El transcurso del tiempo se hizo evidente en un rápido envejecimiento de la casa en la que estaba. El empapelado palideció y se desprendió de la pared a jirones. Los muebles se deterioraron y se desgastaron en concordancia con más de dos décadas de uso. El techo se ensombreció, pasando de un brillante color blanco a un deslucido amarillo, como si hubiera habido fumadores exhalando durante años. En el vestíbulo, las tablas del suelo se curvaron en las esquinas.
En el fondo de la casa, sintió a dos humanos discutiendo.

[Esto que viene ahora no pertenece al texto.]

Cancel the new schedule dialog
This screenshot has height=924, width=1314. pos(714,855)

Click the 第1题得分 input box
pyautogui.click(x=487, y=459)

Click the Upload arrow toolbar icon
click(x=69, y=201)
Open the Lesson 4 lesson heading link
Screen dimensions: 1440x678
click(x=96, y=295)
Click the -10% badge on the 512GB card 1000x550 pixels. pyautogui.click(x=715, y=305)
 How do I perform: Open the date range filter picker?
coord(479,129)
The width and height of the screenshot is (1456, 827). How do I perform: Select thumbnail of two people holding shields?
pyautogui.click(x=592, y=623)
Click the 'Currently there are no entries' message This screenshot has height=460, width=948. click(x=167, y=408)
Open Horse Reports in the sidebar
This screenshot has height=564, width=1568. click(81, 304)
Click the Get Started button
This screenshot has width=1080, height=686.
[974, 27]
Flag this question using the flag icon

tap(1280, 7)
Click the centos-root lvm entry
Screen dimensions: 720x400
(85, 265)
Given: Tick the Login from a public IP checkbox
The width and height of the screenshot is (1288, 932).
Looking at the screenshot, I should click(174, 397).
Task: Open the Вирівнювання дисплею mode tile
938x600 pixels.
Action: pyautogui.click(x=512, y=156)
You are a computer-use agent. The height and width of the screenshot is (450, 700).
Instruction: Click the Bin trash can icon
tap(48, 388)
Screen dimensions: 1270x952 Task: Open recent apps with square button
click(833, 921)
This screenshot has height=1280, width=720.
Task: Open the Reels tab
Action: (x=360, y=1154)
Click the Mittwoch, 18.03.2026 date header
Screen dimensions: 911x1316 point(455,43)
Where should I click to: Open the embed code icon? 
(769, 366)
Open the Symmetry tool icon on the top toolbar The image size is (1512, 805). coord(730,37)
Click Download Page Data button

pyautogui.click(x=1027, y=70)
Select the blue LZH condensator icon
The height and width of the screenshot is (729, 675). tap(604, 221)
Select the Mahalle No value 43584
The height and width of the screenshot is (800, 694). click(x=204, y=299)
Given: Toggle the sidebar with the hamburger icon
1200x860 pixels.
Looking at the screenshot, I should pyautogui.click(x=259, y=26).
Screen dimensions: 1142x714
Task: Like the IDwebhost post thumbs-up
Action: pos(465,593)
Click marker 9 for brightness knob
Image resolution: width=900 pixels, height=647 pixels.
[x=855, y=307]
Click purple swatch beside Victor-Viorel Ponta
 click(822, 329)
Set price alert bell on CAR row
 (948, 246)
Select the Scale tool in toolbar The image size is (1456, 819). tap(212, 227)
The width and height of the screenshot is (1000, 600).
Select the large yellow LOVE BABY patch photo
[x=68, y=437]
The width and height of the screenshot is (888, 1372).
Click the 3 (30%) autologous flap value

El Omega flotó a través de la inmunda, y envejecida cocina, que apenas unos segundos antes se había visto brillante como el día que había sido construida.
Cuando entró a la habitación, el hombre y la mujer dejaron de pelear, quedando congelados por la conmoción. Y entonces se ocupó del tedioso asunto de desocupar la granja de ojos curiosos.
Su hijo regresaba al redil. Y el Omega necesitaba verlo aún más de lo que necesitaba ponerlo a trabajar.
Cuando el mal tocó el centro de su pecho, se sintió vacío y pensó en su hermana. Ella había dado a luz una nueva raza, una raza concebida por la combinación de su voluntad y la biología que encontró disponible. Había estado muy orgullosa de sí misma.
Su padre también lo había estado.
El Omega comenzó a matar vampiros sólo para mortificarlos a los dos, pero pronto había aprendido que los actos malvados le nutrían. Claro que su padre no pudo detenerlo, ya que como resultaron ser las cosas, las acciones del Omega —nah, en realidad su misma existencia— era necesaria para equilibrar la bondad de su hermana.
Se debía conservar un equilibrio. Era el principio esencial de su hermana, la justificación que le daba al Omega, y el precepto que su padre recibió del suyo. La misma base del mundo.
Y así resultó ser que la Virgen Escriba sufriera y el Omega obtuviera satisfacción. Con cada muerte acaecida a su raza, ella se dolía, y bien que él lo sabía. El hermano siempre había sido capaz de percibir a su hermana.
Sin embargo, ahora, eso era aún más cierto.
Cuando el Omega se imaginaba a su hijo, solo en el mundo, se preocupaba por el niño. Esperaba que estos veintitantos años hubieran sido tranquilos para él. Pero eso era propio de un padre, ¿verdad? Se suponía que los padres se preocupaban por sus hijos, los alimentaban y los protegían. Sin importar como fuera tu alma, ya fuera virtuosa o pecadora, deseabas lo mejor para aquel que habías traído al mundo.
Era increíble darse cuenta que después de todo, tenía algo en común con su hermana… era impresionante saber que ambos deseaban que los hijos que habían engendrado sobrevivieran y prosperaran.
El Omega miró los cuerpos de los humanos que acababa de extinguir.
Por supuesto, que eso era un asunto de mutua exclusividad, ¿no es cierto?